Do Your Feelings Ever Take You by Surprise?
Today is four months since the start of my transition to natural hair. I’ve been surprised by quite a few things in this last month. By far, the biggest surprise is how much I like my “hair of many colors”! I began this journey mostly with feelings of dread about what the many months of transition would bring. I anticipated wanting to hide and never leaving the house for eighteen months. While I did experience that kind of feeling in the beginning, it didn’t last long. Over time, I started to get comfortable with what my hair looked like. Now, in this fourth month, I’ve actually started to embrace it. Don’t get me wrong; it looks funky, for sure, but apparently I like funky.
We traveled to Dallas to visit with my son and his family over Thanksgiving. My daughter-in-law was not in favor of the whole gray hair thing when I first shared my plan to stop coloring. She was sweet about it, as she always is, but what she said on my Facebook post was, “You know my opinion! I think you’re beautiful no matter what color your hair is. But it will age you. Love ya!” And then there was this sweet little heart-eyed emoji at the end. I was interested to see what she would think when she saw me in person with coming-up-on four months with no color. Much to my surprise, and her own, I think, she found herself complimenting my hair.
“I really like it. I like the colors; I like the length; I like the way you’re wearing it. You know I wasn’t a fan at the start, but I’ve changed my mind. I like it a lot.”
“I’m liking it, too,” I said, “except for the fading orangey color of the dyed hair.”
“I don’t even mind that,” she said. “I think it all looks great.”
Well, what do you know? She may still think it ages me when it’s all said and done but, for now, she seems to like the funky look, too.
The Christmas holidays this month brought another surprise. Back in August, when first contemplating letting the color grow out, I’d almost convinced myself to wait until January—only because I knew I would be going to Joe’s company Christmas party with four months of regrowth if I didn’t wait till after the holidays. Now granted, these are people I don’t know very well and see only once a year, but apparently, I cared what they think about me. I envisioned feeling uncomfortable and embarrassed by my hair. In the end I decided to go for it anyway, thinking I would wear a Santa hat if I truly hated the look of my hair by December.
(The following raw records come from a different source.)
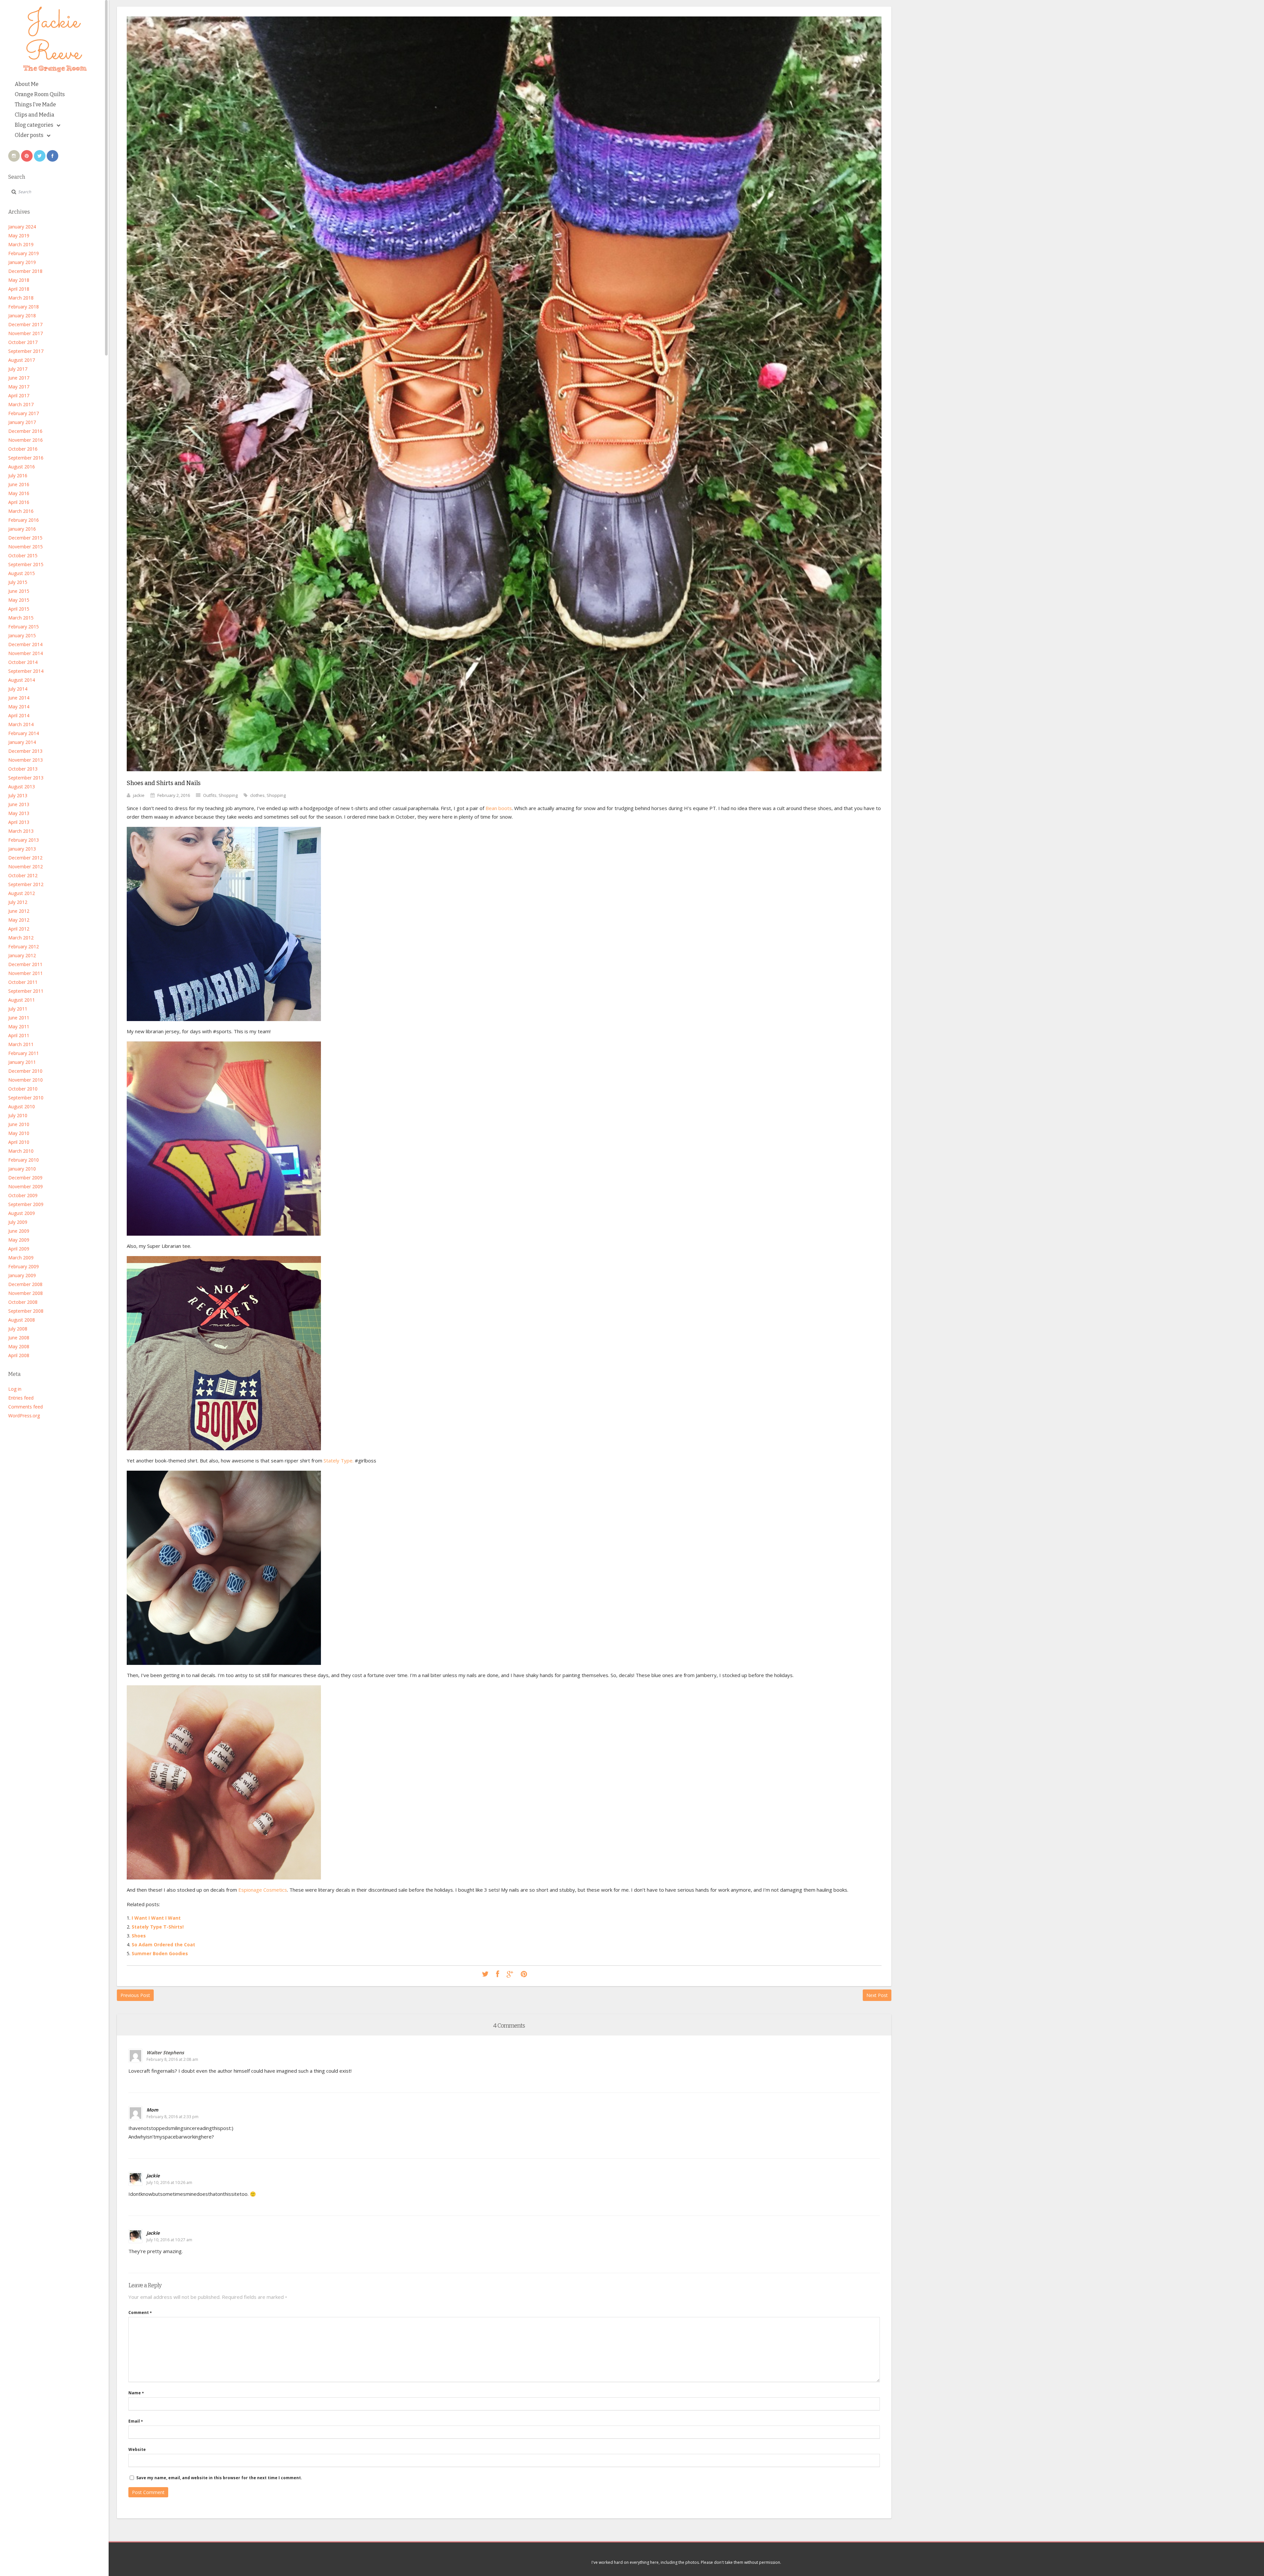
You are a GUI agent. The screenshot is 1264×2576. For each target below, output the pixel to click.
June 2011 (18, 1017)
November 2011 (25, 973)
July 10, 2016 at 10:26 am (169, 2182)
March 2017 (21, 404)
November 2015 (25, 546)
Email (135, 2421)
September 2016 (25, 458)
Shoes (139, 1935)
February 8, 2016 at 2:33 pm (172, 2116)
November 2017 (25, 333)
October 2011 (23, 982)
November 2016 (25, 440)
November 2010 (25, 1080)
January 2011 (22, 1062)
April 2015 (18, 609)
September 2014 (25, 671)
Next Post (877, 1995)
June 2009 (18, 1231)
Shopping (228, 795)
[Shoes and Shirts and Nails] (504, 776)
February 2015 (23, 626)
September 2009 (25, 1204)
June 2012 (18, 911)
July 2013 (17, 795)
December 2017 (25, 324)
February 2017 (23, 413)
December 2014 (25, 644)
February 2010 (23, 1160)
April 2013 (18, 822)
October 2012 (23, 875)
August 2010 (21, 1106)
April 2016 (18, 502)
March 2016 (21, 511)
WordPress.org (24, 1415)
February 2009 (23, 1266)
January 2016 (22, 529)
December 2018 (25, 271)
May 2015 (18, 600)
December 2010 (25, 1071)
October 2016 (23, 449)
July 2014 (17, 689)
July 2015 (17, 582)
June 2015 (18, 591)
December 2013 (25, 751)
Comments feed (25, 1407)
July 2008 (17, 1329)
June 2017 (18, 378)
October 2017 (23, 342)
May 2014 (18, 706)
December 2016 (25, 431)
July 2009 (17, 1222)
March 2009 (21, 1257)
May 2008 (18, 1346)
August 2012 (21, 893)
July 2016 (17, 475)
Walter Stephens (165, 2052)
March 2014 (21, 724)
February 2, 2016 (173, 795)
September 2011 (25, 991)
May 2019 (18, 235)
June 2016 (18, 484)
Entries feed (21, 1398)
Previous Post (135, 1995)
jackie (139, 795)
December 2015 (25, 538)
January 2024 (22, 226)
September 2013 (25, 778)
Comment (140, 2312)
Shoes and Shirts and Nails (163, 783)
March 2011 (21, 1044)
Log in (14, 1389)
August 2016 (21, 466)
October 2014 (23, 662)
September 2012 (25, 884)
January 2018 (22, 315)
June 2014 (18, 698)
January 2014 (22, 742)
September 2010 (25, 1097)
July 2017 (17, 369)
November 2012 (25, 866)
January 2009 (22, 1275)
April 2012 (18, 929)
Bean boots (499, 808)
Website (137, 2449)
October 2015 (23, 555)
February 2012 (23, 946)
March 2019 (21, 244)
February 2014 (23, 733)
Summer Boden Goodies (160, 1953)
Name (136, 2393)
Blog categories (34, 125)
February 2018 (23, 306)
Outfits (210, 795)
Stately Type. (339, 1460)
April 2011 (18, 1035)
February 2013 (23, 840)
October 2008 (23, 1302)
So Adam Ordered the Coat (163, 1944)
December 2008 (25, 1284)
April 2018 (18, 289)
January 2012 (22, 955)
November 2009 (25, 1186)
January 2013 (22, 849)
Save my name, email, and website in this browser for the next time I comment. (219, 2478)
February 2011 (23, 1053)
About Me (27, 84)
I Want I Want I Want (156, 1918)
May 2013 (18, 813)
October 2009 (23, 1195)
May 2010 (18, 1133)
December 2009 (25, 1177)
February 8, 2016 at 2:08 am (172, 2059)
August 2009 (21, 1213)
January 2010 (22, 1169)
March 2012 (21, 937)
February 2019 (23, 253)
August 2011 (21, 1000)
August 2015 (21, 573)
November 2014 (25, 653)
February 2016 (23, 520)
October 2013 (23, 769)
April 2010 (18, 1142)
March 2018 (21, 298)
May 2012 (18, 920)
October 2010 (23, 1089)
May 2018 (18, 280)
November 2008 (25, 1293)
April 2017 (18, 395)
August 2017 (21, 360)
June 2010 (18, 1124)
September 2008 (25, 1311)
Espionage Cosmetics (262, 1889)
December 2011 (25, 964)
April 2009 (18, 1249)
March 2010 (21, 1151)
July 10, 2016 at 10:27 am (169, 2240)
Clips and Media (34, 115)
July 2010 (17, 1115)
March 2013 (21, 831)
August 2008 (21, 1320)
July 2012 (17, 902)
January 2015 (22, 635)
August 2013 (21, 786)
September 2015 (25, 564)
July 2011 (17, 1009)
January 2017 (22, 422)
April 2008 (18, 1355)
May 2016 (18, 493)
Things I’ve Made (35, 104)
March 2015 (21, 618)
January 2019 (22, 262)
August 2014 (21, 680)
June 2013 (18, 804)
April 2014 (18, 715)
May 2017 (18, 386)
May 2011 (18, 1026)
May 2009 (18, 1240)
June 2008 (18, 1337)
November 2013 (25, 760)
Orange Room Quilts (40, 94)
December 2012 (25, 857)
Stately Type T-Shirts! (158, 1927)
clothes (257, 795)
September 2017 (25, 351)
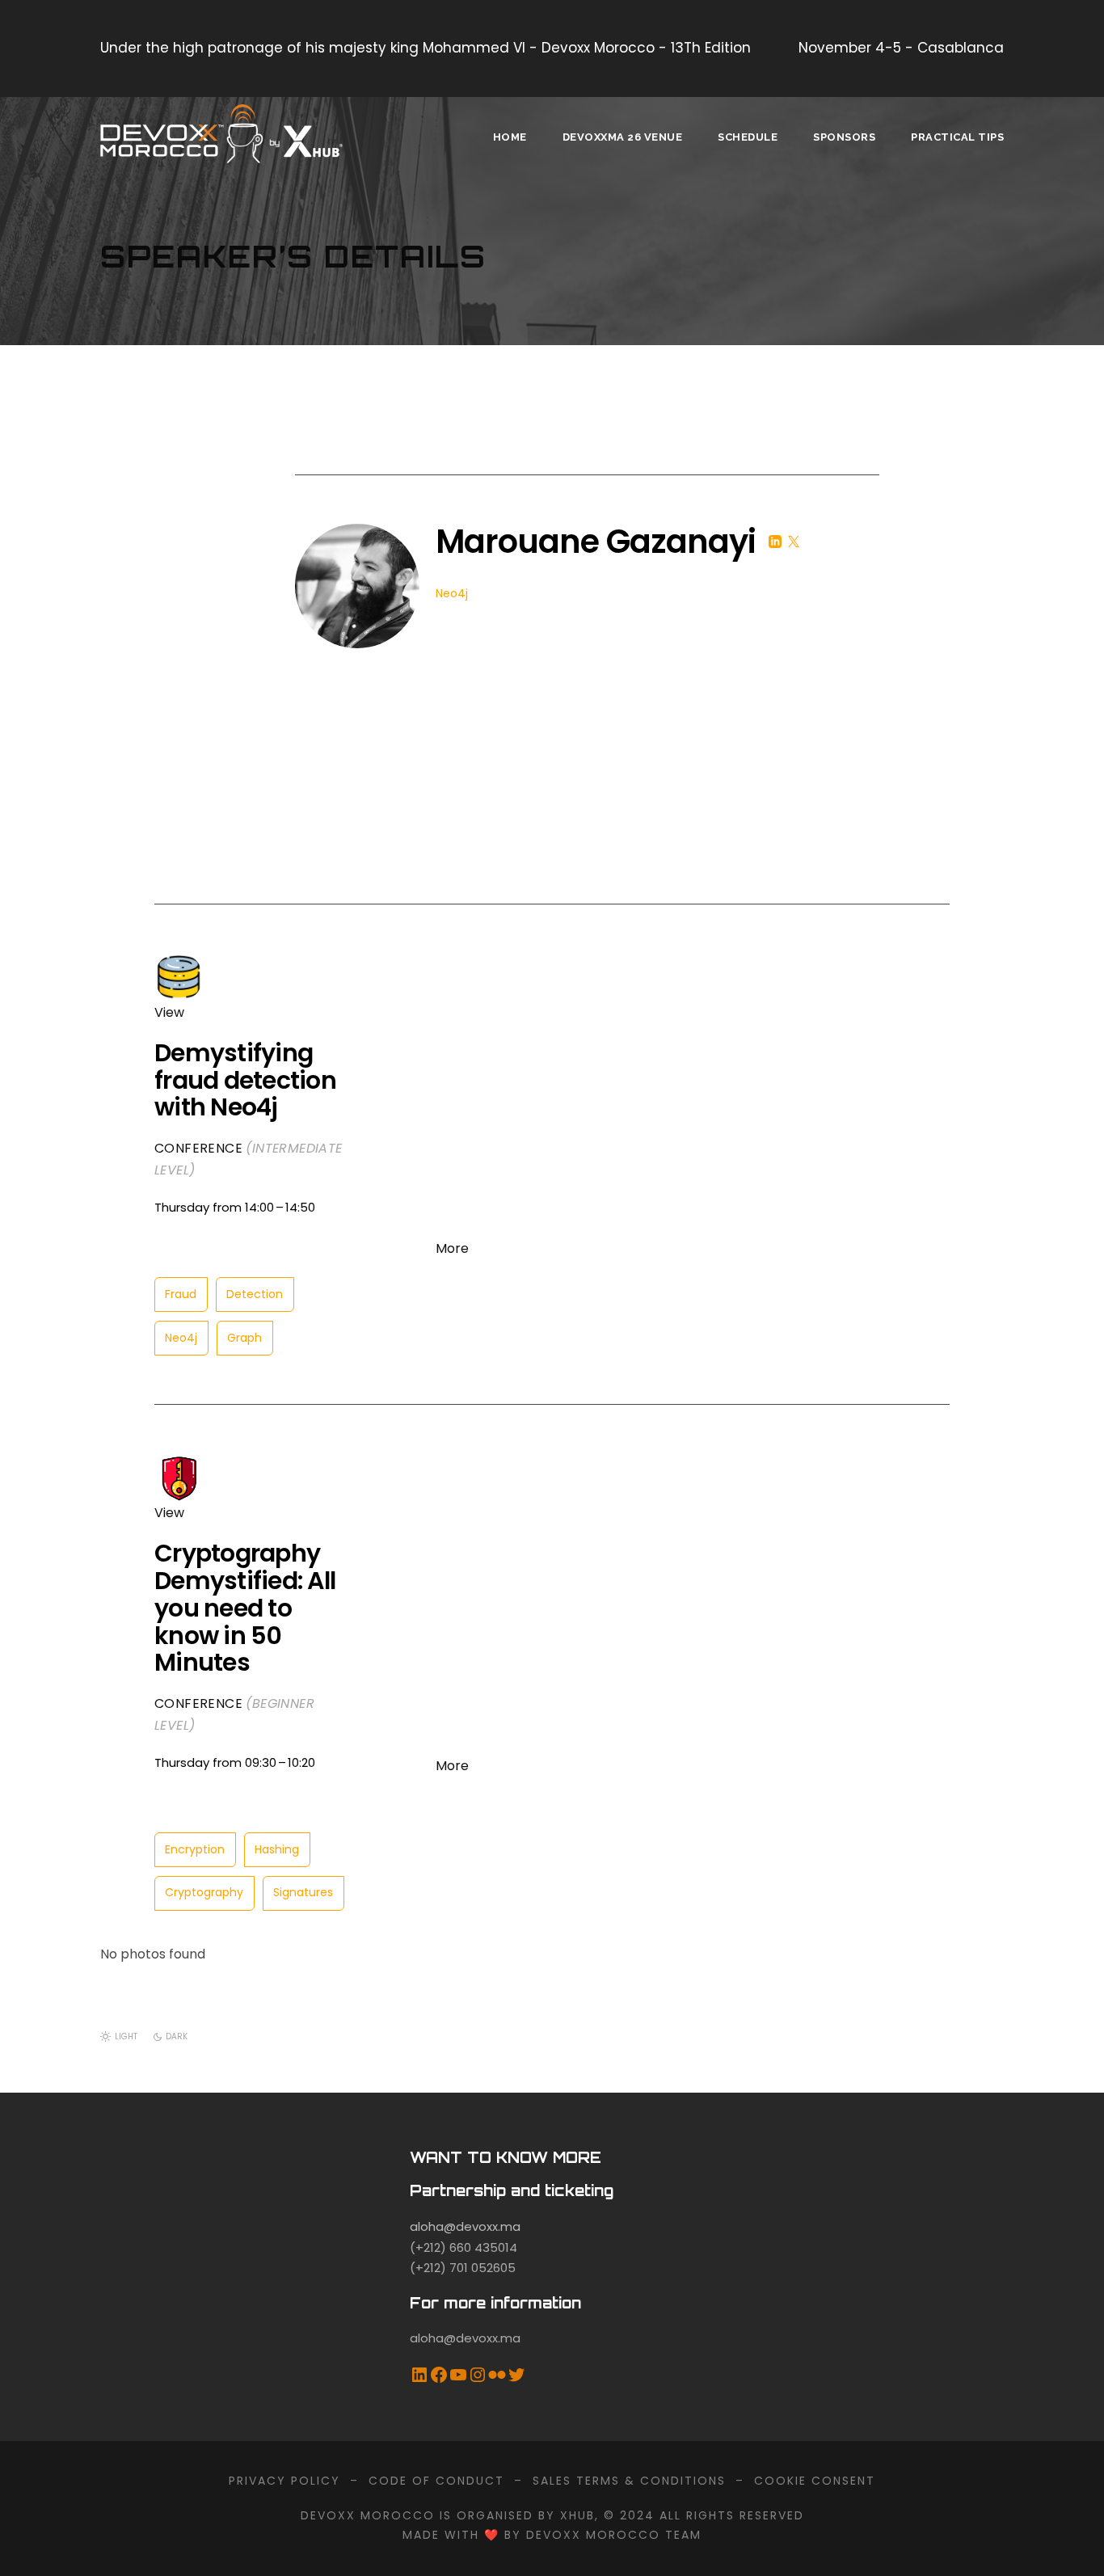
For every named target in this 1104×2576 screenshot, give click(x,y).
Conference (198, 1148)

The company party was last week. I liked the look of my hair so much I pulled the front back to really rock the silvers. Of course, not one person at the party made a comment about my hair or even looked at me funny. If they were thinking anything about it, they were probably trying to remember if I looked like that last year. Most likely they couldn’t have cared less. We so overestimate the time other people spend thinking about us. Everyone has their own insecurities, and while we’re wondering how they’re judging us, they’re wondering how we’re judging them! Reminding myself of that helps me to keep others’ opinions of me in perspective.
This month I’m still struggling with growing out the cut and getting some length. It’s still a crapshoot as to what it’s going to look like on any given day. Most mornings my bedhead forces me to stick my head under the faucet first thing! I’m in dire need of a haircut, and I’m hoping getting it shaped up a bit after the holidays will help me hold out and not give in to cutting it all off. I’m also better embracing my waves and learning how to handle wavy hair instead of fighting it into submission. I don’t know; perspective is so different when it’s on your own head. I love messy waves on other women. They look trendy, young, sexy. On me, my messy waves look . . . well, messy.
People talk about gray hair being authentic; you know, not trying to hide what’s really there. I’m not sure I started growing out my natural hair to be more authentic. That has come to be one small part of it though. Not fighting my natural wavy texture is another part of being who I am. But I still wear makeup and like to have my nails done. So it’s not all about authenticity. It’s more about not being afraid. God said “gray hair is a crown of glory” (Proverbs 16:31), and “the gray hair of experience is the splendor of the old” (Proverbs 20:29). Wearing my glorious gray hair tells the world I’m not afraid to be an older woman. I’m not afraid to have less of my life left in front of me than behind me. It feels—surprisingly—empowering!